___ Supplied entries ___
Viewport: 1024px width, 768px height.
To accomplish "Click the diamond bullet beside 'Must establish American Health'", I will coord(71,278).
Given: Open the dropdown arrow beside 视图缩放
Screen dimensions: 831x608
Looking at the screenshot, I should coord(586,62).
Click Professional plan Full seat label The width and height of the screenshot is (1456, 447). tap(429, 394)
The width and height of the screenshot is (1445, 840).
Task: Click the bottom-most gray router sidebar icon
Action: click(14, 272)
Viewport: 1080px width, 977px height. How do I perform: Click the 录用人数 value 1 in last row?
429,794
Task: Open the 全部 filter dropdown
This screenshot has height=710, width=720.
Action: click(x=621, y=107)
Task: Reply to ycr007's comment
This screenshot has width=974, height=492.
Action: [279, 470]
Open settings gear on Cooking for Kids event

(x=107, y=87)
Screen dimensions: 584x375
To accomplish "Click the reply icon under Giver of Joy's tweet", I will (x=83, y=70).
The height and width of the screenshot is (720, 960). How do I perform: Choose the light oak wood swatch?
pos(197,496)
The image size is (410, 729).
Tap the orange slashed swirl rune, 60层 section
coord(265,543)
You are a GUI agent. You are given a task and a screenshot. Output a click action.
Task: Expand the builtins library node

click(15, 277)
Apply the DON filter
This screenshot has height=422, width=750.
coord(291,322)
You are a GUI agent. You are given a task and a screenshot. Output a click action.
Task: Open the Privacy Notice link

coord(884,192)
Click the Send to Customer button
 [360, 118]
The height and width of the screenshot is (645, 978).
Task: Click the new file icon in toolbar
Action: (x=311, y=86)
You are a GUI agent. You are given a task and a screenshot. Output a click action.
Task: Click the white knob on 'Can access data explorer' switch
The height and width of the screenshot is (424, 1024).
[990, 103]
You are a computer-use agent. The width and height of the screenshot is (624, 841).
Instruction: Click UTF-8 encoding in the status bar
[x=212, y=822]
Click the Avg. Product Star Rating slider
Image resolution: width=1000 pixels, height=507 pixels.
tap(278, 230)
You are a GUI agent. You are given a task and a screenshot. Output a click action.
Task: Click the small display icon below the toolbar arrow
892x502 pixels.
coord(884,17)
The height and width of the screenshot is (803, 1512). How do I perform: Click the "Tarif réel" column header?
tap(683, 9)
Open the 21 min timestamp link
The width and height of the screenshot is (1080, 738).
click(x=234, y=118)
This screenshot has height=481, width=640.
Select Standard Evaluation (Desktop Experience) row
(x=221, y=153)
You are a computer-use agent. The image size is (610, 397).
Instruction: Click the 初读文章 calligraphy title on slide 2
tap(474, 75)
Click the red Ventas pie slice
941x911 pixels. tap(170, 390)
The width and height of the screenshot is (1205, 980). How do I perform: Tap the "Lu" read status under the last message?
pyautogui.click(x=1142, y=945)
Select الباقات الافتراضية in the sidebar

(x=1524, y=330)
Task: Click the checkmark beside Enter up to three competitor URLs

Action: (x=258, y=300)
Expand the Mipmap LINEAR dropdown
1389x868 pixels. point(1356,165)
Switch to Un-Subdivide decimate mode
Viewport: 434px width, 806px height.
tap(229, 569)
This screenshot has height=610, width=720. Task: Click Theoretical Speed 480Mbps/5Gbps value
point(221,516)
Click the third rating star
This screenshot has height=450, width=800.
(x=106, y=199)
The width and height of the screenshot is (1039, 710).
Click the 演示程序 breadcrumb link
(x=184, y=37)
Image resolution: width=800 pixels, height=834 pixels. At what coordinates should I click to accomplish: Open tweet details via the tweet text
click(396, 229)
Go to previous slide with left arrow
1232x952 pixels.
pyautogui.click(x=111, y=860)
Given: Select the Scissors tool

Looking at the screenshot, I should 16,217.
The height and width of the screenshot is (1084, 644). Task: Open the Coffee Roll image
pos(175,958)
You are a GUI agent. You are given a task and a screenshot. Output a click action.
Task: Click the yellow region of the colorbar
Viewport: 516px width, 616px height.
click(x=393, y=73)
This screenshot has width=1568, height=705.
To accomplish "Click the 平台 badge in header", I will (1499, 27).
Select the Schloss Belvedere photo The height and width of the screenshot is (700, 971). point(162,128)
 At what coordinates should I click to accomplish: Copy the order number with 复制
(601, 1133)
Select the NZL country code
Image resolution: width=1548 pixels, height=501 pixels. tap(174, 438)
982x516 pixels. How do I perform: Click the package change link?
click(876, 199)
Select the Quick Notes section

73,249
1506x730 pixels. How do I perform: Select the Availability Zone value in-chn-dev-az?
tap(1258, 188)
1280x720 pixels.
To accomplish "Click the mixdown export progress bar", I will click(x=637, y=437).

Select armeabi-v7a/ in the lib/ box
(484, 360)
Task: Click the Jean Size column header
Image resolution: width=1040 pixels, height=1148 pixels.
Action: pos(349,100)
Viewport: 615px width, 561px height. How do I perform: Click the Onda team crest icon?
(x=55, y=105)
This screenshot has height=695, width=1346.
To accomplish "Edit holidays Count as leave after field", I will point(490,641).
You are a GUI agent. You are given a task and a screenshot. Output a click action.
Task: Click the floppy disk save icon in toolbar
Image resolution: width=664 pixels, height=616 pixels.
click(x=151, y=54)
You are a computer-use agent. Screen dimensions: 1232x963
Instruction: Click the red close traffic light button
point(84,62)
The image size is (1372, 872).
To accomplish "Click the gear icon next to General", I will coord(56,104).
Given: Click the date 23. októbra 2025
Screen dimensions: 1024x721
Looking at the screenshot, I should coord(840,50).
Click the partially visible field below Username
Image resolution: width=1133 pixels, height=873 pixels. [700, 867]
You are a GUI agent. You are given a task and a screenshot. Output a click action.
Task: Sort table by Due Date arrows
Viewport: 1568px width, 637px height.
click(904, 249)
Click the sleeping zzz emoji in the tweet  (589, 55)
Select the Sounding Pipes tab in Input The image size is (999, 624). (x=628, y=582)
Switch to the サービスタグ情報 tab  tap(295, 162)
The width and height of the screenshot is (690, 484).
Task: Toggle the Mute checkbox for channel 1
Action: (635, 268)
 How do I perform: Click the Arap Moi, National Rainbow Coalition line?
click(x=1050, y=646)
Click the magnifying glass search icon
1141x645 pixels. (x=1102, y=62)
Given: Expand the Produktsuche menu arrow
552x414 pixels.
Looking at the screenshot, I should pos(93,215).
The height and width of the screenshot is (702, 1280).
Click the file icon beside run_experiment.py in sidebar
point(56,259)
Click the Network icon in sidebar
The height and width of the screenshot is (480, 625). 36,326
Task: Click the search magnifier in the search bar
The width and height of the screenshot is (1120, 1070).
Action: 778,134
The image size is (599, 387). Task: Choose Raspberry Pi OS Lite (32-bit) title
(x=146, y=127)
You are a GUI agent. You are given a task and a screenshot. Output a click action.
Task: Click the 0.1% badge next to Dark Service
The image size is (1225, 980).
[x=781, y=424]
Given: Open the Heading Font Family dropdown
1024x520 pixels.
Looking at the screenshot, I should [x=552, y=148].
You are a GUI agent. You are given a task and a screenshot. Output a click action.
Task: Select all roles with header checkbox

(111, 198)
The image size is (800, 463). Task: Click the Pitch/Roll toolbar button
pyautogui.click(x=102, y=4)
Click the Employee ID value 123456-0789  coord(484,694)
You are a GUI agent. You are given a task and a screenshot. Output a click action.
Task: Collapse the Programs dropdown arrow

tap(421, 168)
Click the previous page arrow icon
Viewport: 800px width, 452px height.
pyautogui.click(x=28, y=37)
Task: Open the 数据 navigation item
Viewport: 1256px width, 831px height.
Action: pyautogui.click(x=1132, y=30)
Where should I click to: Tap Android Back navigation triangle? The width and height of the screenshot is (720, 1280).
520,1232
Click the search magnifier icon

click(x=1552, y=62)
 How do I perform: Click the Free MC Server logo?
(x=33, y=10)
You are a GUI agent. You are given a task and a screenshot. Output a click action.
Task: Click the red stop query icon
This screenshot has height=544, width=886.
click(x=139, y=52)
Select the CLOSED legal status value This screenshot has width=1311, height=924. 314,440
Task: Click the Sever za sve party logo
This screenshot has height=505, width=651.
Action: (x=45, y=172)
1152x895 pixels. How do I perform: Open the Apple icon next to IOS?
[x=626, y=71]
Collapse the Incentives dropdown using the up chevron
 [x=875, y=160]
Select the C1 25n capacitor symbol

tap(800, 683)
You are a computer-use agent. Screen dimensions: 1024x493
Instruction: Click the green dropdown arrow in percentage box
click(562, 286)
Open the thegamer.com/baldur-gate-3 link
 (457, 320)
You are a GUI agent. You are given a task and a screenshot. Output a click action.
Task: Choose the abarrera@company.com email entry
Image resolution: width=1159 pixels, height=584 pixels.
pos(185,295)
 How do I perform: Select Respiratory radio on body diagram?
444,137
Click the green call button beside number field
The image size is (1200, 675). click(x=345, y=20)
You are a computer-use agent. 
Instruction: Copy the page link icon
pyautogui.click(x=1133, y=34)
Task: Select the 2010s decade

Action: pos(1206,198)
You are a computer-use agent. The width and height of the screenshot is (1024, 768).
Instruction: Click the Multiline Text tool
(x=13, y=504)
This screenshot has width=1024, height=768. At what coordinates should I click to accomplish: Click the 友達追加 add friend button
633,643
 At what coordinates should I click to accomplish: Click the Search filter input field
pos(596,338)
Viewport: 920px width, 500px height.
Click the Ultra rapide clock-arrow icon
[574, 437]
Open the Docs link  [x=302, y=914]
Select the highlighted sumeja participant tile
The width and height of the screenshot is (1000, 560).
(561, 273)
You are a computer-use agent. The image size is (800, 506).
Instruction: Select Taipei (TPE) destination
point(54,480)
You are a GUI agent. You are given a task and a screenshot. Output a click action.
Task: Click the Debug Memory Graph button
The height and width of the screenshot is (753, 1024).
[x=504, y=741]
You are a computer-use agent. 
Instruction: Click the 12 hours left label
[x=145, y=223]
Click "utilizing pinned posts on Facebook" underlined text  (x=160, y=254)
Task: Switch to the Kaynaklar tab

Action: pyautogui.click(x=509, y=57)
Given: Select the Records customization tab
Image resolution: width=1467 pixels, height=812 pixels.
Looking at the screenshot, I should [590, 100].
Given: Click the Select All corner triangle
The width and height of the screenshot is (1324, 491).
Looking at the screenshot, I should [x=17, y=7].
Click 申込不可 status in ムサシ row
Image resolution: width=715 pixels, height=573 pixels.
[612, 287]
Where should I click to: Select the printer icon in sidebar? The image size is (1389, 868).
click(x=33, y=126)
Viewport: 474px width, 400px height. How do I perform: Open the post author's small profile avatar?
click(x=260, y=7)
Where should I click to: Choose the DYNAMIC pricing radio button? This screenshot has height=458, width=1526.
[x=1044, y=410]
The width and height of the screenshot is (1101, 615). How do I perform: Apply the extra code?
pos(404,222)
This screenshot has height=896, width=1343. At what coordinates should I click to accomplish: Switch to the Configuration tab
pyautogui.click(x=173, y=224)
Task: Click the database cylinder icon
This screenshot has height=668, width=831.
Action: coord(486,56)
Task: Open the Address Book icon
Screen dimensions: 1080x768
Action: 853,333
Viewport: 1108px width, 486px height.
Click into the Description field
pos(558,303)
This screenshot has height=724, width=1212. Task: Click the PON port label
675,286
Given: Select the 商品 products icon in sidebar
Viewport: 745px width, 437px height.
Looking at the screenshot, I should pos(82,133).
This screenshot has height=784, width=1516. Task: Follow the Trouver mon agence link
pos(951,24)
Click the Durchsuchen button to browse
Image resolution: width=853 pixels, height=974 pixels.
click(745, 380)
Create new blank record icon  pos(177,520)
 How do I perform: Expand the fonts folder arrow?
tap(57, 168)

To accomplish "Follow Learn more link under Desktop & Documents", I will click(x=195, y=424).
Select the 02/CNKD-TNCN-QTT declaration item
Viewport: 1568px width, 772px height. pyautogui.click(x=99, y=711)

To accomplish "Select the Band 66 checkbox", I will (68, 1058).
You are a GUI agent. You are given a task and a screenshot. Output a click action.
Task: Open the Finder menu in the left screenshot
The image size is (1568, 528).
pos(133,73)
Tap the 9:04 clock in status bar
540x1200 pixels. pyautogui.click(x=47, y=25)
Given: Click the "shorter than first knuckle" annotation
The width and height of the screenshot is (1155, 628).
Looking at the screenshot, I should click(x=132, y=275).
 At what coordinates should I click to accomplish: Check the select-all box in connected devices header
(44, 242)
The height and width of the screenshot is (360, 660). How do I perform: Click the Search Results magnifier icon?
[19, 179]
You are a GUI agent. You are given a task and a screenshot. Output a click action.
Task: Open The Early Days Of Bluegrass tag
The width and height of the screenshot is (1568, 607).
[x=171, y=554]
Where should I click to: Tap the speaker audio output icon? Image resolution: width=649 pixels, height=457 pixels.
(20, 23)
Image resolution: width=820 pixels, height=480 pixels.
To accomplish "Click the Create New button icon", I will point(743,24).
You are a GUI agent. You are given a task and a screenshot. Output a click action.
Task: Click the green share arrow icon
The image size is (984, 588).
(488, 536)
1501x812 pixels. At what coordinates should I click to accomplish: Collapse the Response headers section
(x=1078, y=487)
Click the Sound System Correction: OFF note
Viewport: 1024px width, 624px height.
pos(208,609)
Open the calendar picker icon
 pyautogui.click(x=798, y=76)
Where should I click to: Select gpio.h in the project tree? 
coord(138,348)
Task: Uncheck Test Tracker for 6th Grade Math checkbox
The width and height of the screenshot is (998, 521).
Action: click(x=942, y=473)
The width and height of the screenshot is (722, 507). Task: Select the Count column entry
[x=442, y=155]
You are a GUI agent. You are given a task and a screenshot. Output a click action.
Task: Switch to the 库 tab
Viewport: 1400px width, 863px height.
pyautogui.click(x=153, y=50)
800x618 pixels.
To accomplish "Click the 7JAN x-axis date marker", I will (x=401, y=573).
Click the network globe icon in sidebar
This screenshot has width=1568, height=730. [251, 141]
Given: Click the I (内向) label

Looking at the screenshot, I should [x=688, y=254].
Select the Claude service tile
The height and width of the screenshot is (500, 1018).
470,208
___
## Task goal
The lines holding the word "tile" are the answer. Find them in the entries and copy them.

## Worked solution
Select the highlighted sumeja participant tile
Select the Claude service tile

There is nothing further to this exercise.